Canada is getting some moral support from the US Congress in its dispute with China, which began when Ottawa arrested one of the top executives of China's leading technology company Huawei Technologies Co. Ltd.
Relations between Canada and China have significantly deteriorated since Canadian officials arrested Huawei's financial director, Meng Wanzhou, last December on an extradition request from the United States. The Americans claim that it helped the company violate US economic sanctions against Iran.
This week, a bipartisan couple of members of the US Congress presented a resolution to the House of Representatives that criticizes China's conduct in this affair and calls on Beijing to free two Canadians kidnapped in the days following the arrest of Ms. Meng. Vancouver International Airport. The resolution calls for China's detention of the former diplomat Michael Kovrig and entrepreneur Michael Spavor "apparent retaliation" for Ms. Meng's arrest.

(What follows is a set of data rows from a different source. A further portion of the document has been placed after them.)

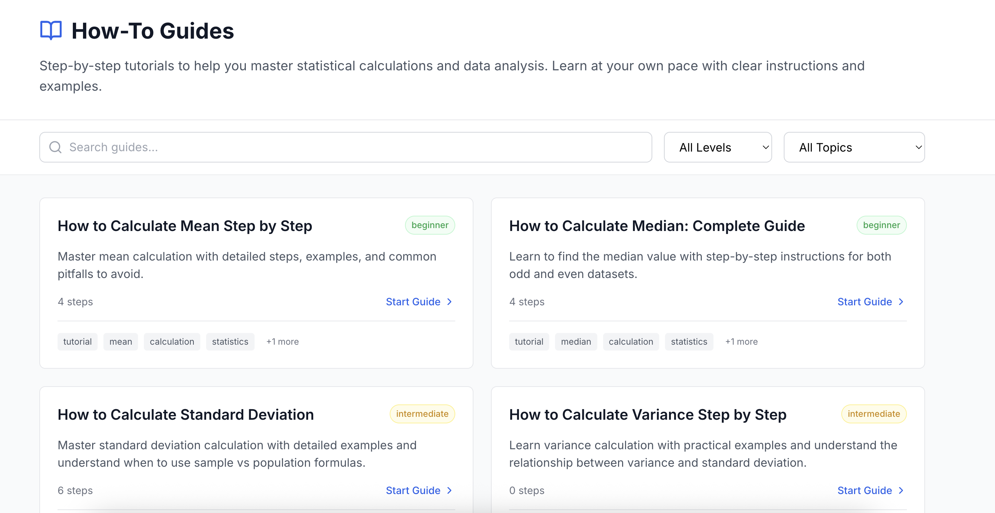Screen dimensions: 995x513
Task: Click the median tag below the Median guide
Action: click(x=576, y=341)
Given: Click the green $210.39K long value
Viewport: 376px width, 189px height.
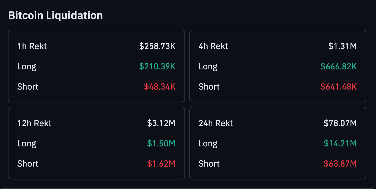Looking at the screenshot, I should 157,66.
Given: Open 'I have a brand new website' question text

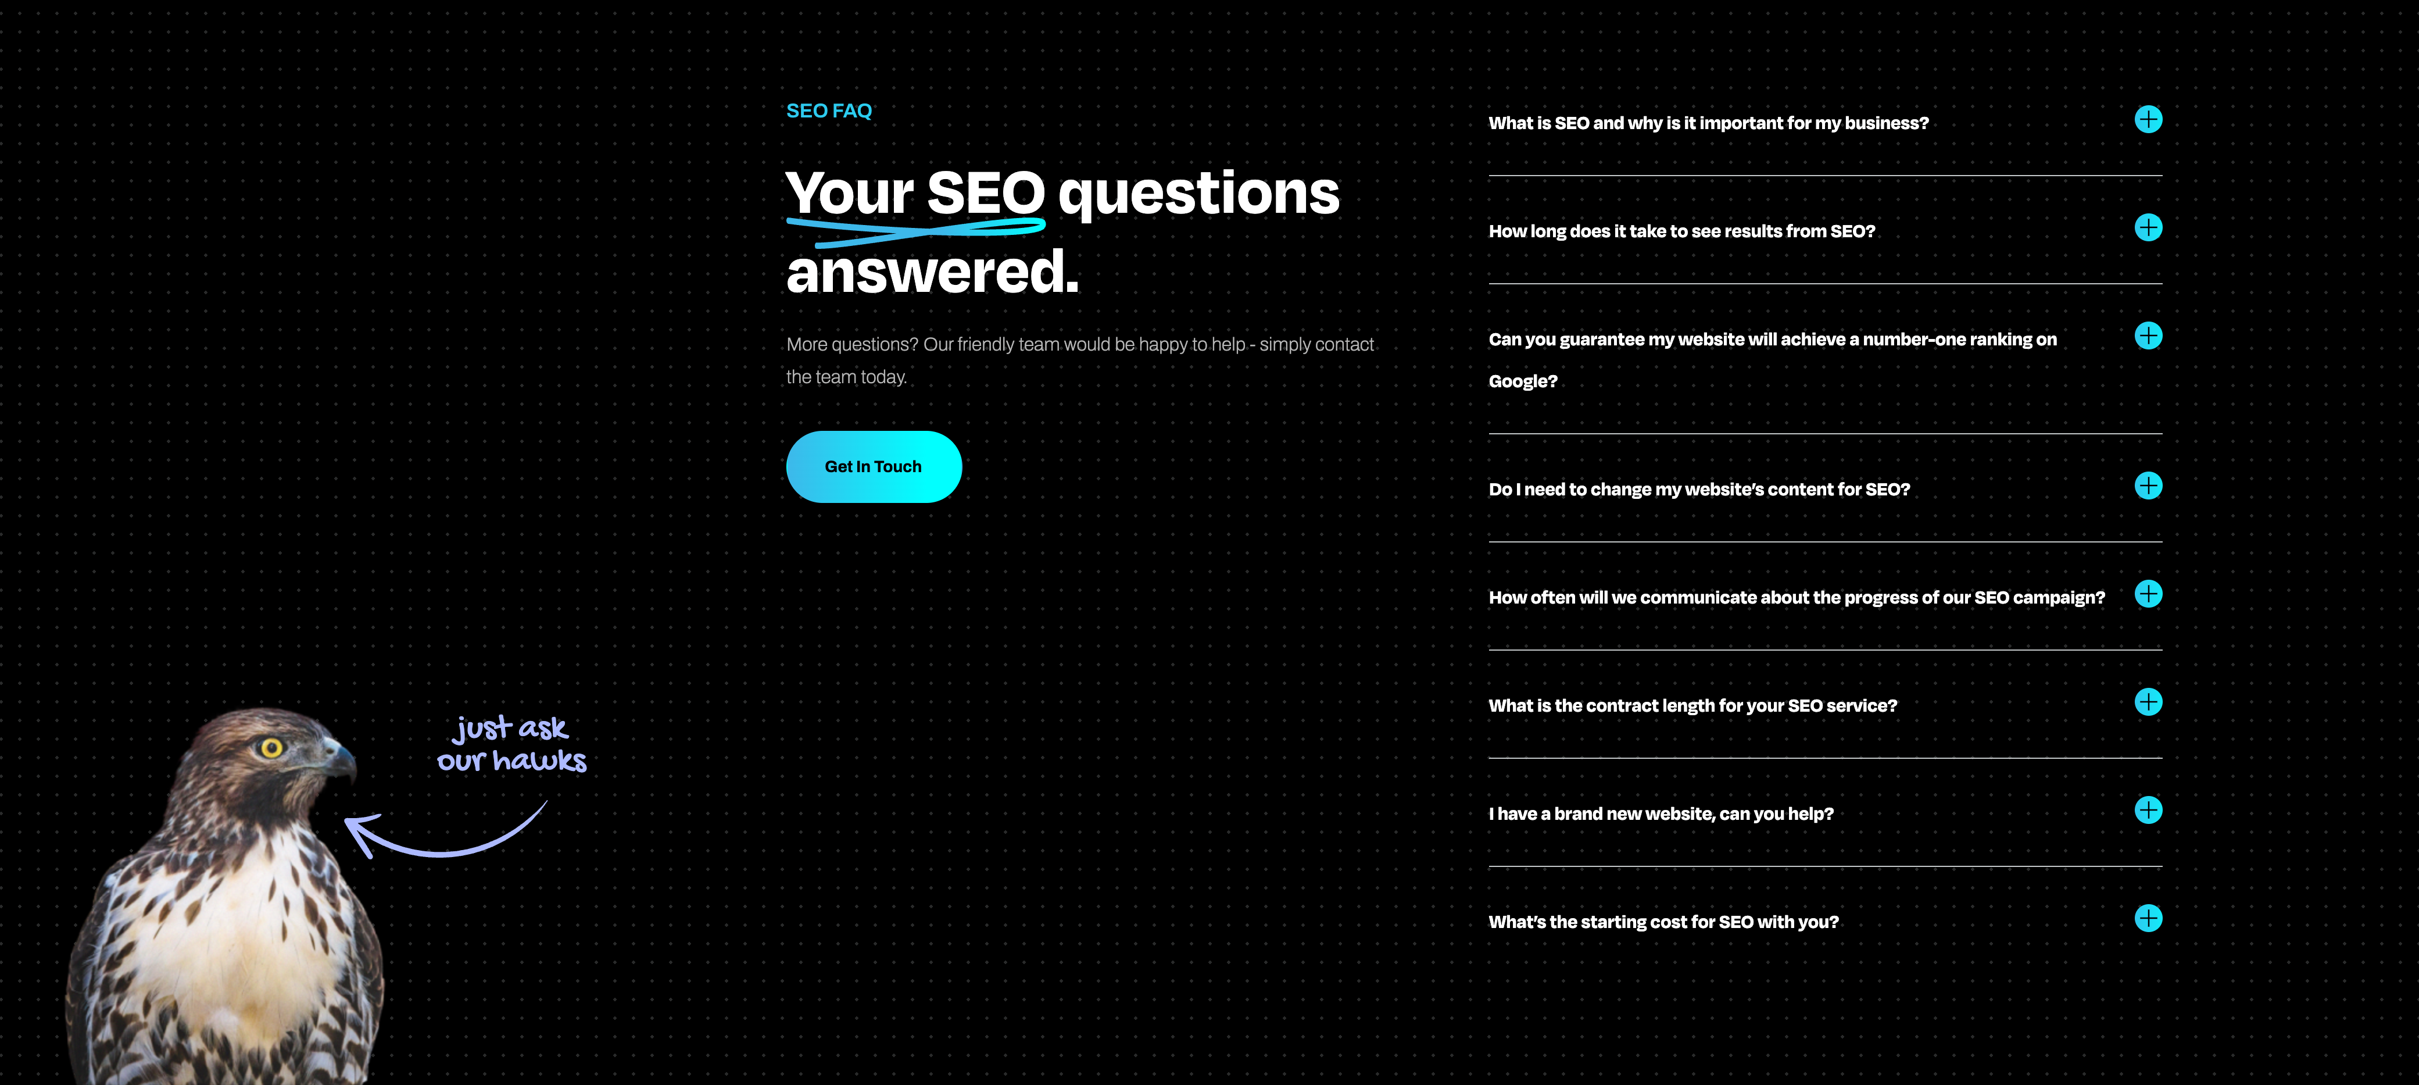Looking at the screenshot, I should (x=1660, y=814).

The two men remain incarcerated, excluded from the family and lawyers and have been accused of espionage. Chinese authorities confiscated Mr. Kovrig's reading glasses. Ms. Meng's father, Huawei founder Ren Zhengfei, suggested in a recent interview with The Globe and Mail that if her daughter was released, Huawei could then support the release of Canadians.

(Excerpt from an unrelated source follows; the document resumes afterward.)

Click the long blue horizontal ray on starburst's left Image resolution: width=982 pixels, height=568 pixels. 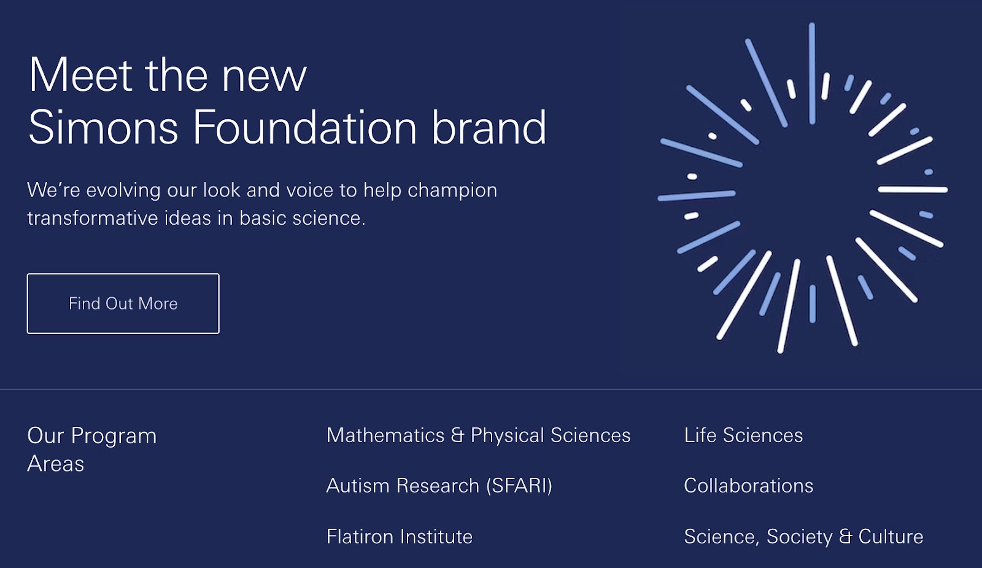(x=697, y=196)
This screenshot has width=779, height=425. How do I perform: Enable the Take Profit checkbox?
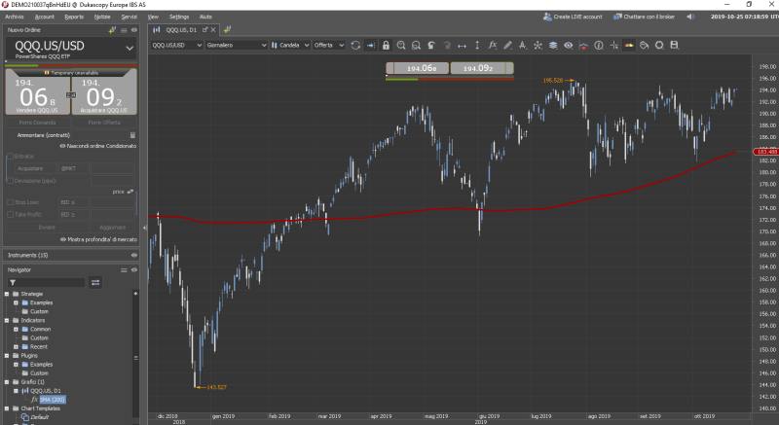(x=10, y=213)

Contrary to the conditions that Canadians face, Ms. Meng is free on bail for $ 10 million and lives in a multimillion-dollar home in Vancouver while waiting for an extradition hearing in January.
Guy Saint-Jacques, former Canadian ambassador to China, said Thursday that he hopes the US resolution will help, "but it would be more useful if he listed specific measures that the US government will take if they [Mr. Kovrig and Mr. Spavor ] I am not released. "
The sponsors of the resolution are Eliot Engel of New York, Democratic president of the House's foreign affairs committee, and Michael McCaul, a Republican member of the same commission, who represents a Texas district.
"Michael Spavor and Michael Kovrig have faced difficult conditions during detention that include limited consular access," says the resolution. "No access to a lawyer, unable to turn off the lights at night, and lengthy interrogations, even in the case of Mr. Kovrig, on his official activities during his previous post as diplomat accredited in the People's Republic of China, potentially in violation of the Vienna Convention on diplomatic relations ".
The resolution praises Canada "for respecting the rule of law and respecting its international legal obligations" under the US-Canada extradition treaty and granting Ms. Meng's consular access to her government and right process under Canadian law.
Expresses concern at the "apparent arbitrary detention and offensive treatment" of Mr. Kovrig and Mr. Spavor and "joins the Government of Canada demanding the immediate release of the two men. It also requires a" fair trial "for the Canadian Robert Schellenberg: He was sentenced to 15 years in prison for drug trafficking, but after Ms. Meng was arrested, a Chinese court ruled that he should suffer the death penalty.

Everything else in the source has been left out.